Der zweite Teil des Buches konzentriert sich auf bau- und kunstgeschichtliche Fragen. Der Mitherausgeber Fabio Gabbrielli (133-142) beschreibt die Geschichte der strada interna, an der die Disciplinati, aber auch die im 15. Jahrhundert gegründeten Bruderschaften Santa Caterina della Notte und San Girolamo ihre Sitze errichteten. Maria Corsi (143-175) rekonstruiert anhand der verfügbaren Schriftdokumente und der kunsthistorischen Befunde die Kapelle San Michele der Disciplinati "sotto le volte" und widerlegt damit die Annahme der älteren Forschung, dass dort zunächst eine Michaelsbruderschaft tätig war. Raffaele Marrone (177-208) interpretiert ein ikonografisch auffälliges Kreuzigungsbild, das heute im Besitz der Società Esecutori di Pie Disposizioni ist, als Teil einer Bild-Schrift-Tafel; das waren Informationsmedien, die von den Disciplinati "sotto le volte" (und auch anderen Bruderschaften) in ihrer Kapelle aufgestellt wurden - in diesem Fall vermutlich (der Schriftteil ist verloren) ein Verzeichnis der verstorbenen Mitglieder.

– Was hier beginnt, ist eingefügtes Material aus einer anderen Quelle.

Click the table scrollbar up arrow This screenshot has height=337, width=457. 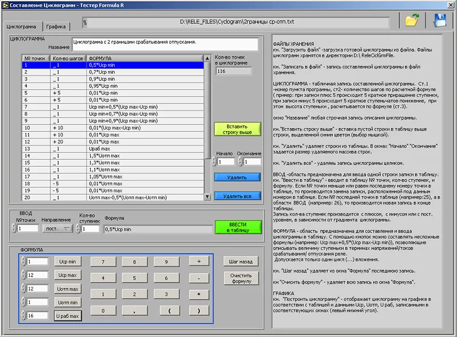click(x=207, y=58)
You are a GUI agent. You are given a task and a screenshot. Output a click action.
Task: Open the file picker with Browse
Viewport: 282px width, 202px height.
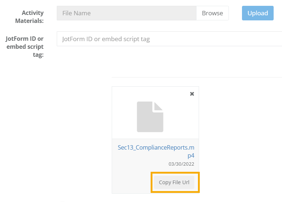point(213,13)
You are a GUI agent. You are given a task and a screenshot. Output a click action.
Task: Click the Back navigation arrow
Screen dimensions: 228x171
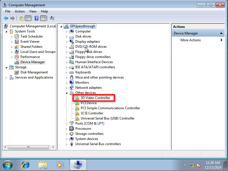(x=6, y=18)
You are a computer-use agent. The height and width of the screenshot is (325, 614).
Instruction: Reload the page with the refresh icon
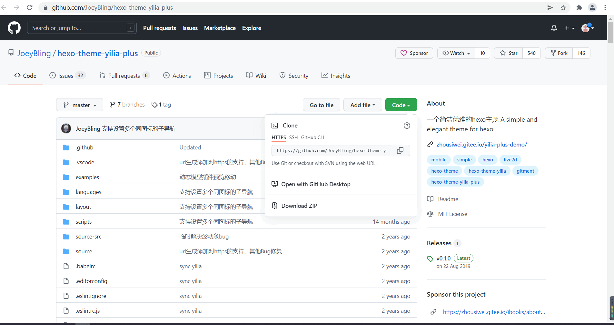point(30,7)
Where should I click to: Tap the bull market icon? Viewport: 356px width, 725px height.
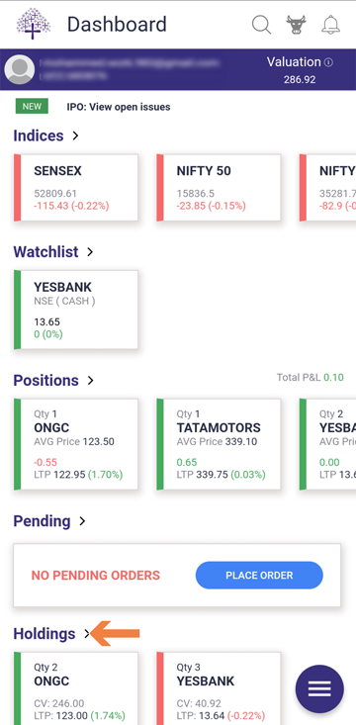point(296,25)
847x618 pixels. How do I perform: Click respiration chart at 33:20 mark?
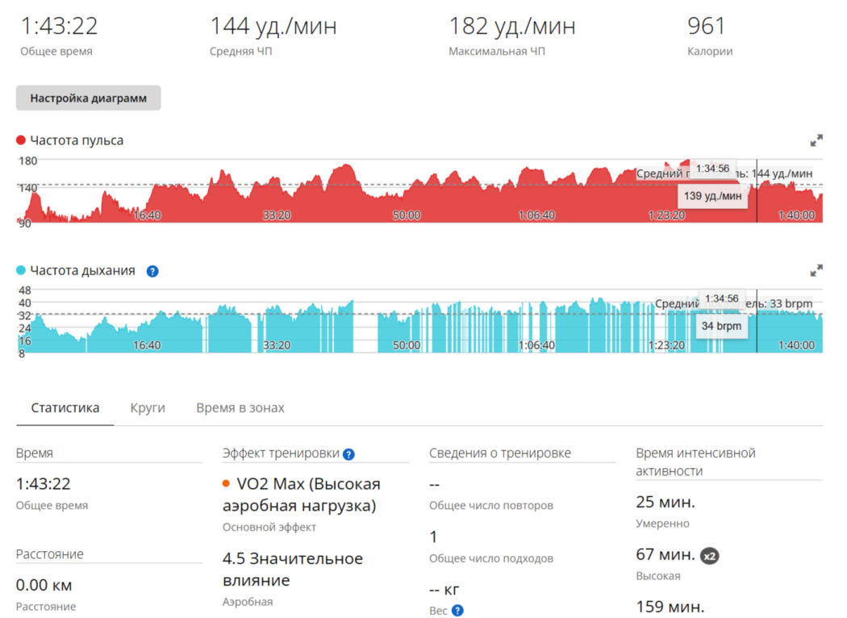point(277,345)
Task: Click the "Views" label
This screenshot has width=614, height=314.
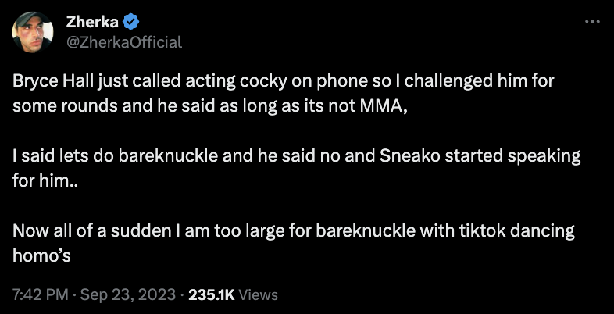Action: pyautogui.click(x=258, y=295)
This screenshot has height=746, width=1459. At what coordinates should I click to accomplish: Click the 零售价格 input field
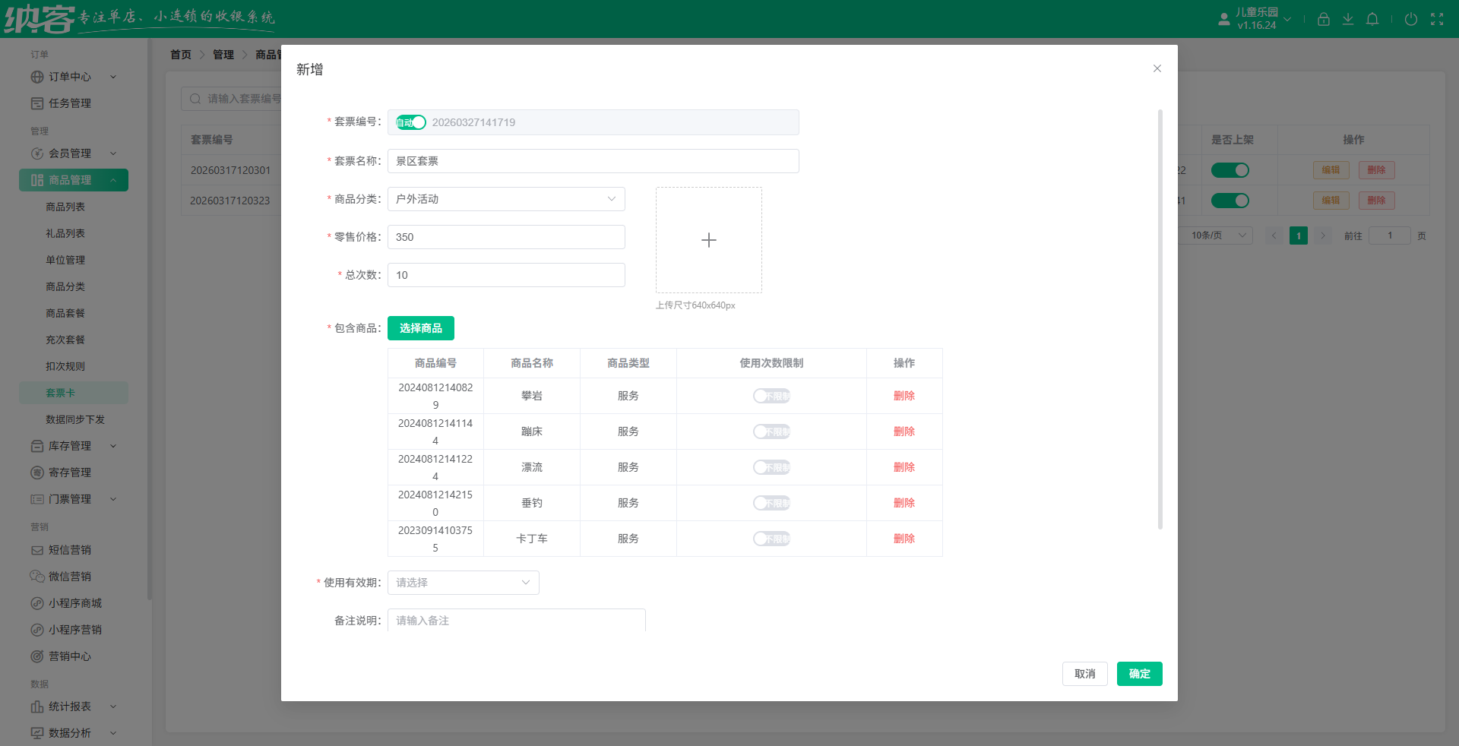(x=506, y=237)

Die letzten drei Beiträge betreffen die Bruderschaft Santa Caterina della Notte, die ihren Sitz gegen 1485 ins Hospital verlegte. Die Baugeschichte der Kapelle dieser der Hl. Katharina von Siena geweihten Bruderschaft ist der Gegenstand von Valeria Romani (209-224), während Andrea Pesare (225-238) zeigen kann, dass die angeblich engen Beziehungen der Sieneser Mystikerin zum Hospital Santa Maria della Scala kaum eine zeitgenössische Quellengrundlage haben, sondern eher als Erfindung der Gelehrten des 16.-18. Jahrhunderts anzusehen sind. Eine solche Gelehrtenschrift des 18. Jahrhunderts - Memorie della Compagnia di Santa Caterina della Notte von Gaetano Fabiani - wird von Maria A. Ceppari Ridolfi in ihrem zweiten Beitrag zum Band (239-291) ediert, was schon deshalb von Interesse ist, weil einige der von Fabiani benutzten Quellen heute verloren sind.

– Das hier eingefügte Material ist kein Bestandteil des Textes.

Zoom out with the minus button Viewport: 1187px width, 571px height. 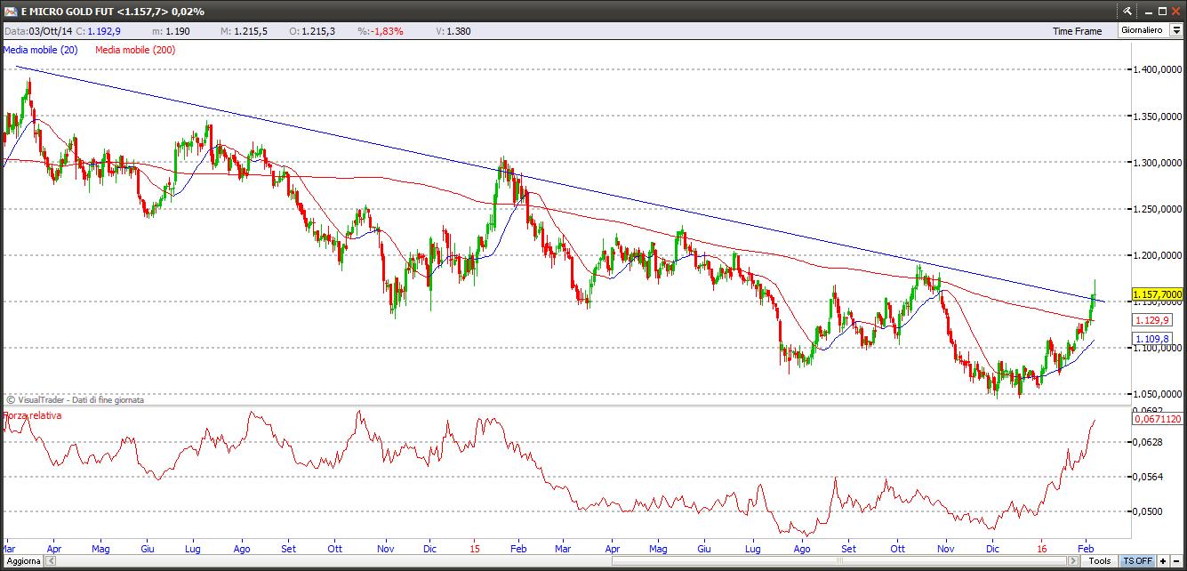[x=1176, y=561]
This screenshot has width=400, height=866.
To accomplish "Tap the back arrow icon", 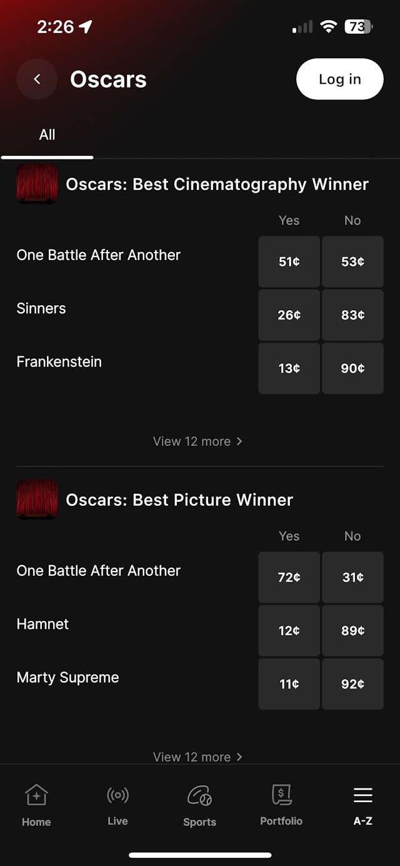I will click(37, 79).
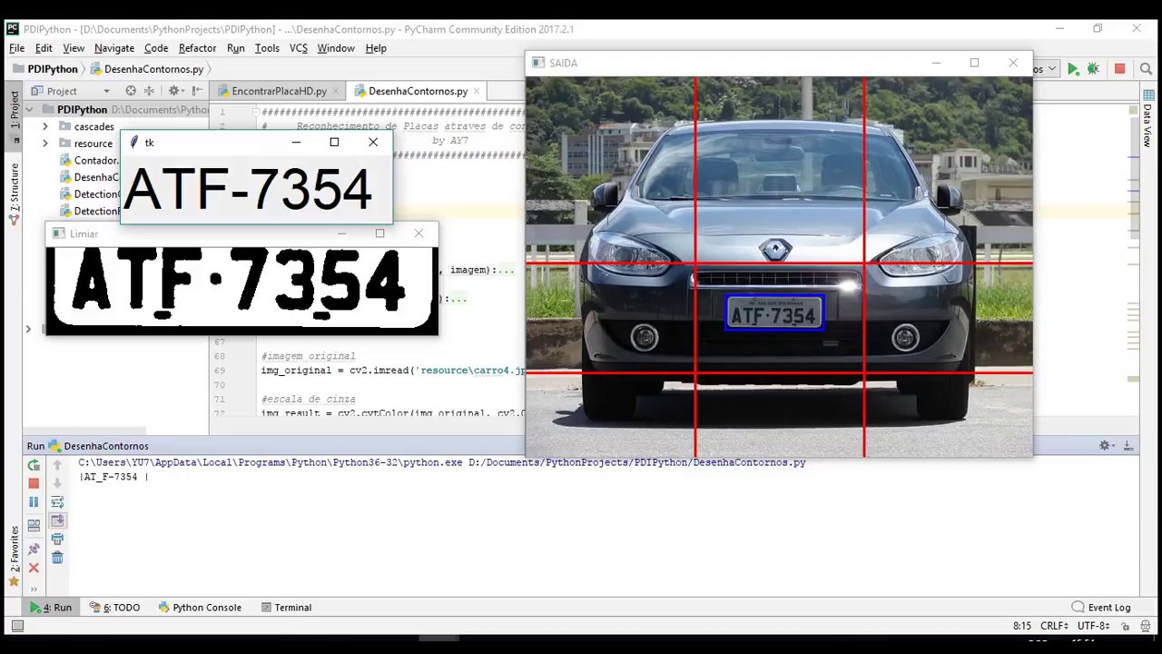Rerun the DesenhaContornos run configuration
This screenshot has width=1162, height=654.
(34, 465)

In einem kurzen Schlusskapitel ordnet Isabella Gagliardi (293-300) die hier vorgestellten Sieneser Hospitalbruderschaften in die Forschungsgeschichte ein. Sie holt weit aus, indem sie mit Muratoris Ansichten zu mittelalterlichen confraternitates beginnt, doch erschöpft sich das Folgende in der Aufzählung einiger bekannter Arbeiten über italienische Bruderschaften - darunter nichts Aktuelles und auch nur wenig, was nicht in italienischer Sprache erschienen wäre. Um dem Ertrag des Bandes gerecht zu werden, hätte es statt dieser lieblosen Zusammenfassung eines Versuchs bedurft, die in der Einleitung von Michele Pellegrini aufgeworfenen Fragen im Licht der heutigen Bruderschaftsforschung (zu der Siena und dieses Buch einiges beizusteuern haben) ernsthaft zu diskutieren. Das Resümee enttäuscht, doch die einzelnen Beiträge, insbesondere jene von Ceppari Ridolfi, Pellegrini, Cerullo, Corsi und Marrone, liest man mit Gewinn.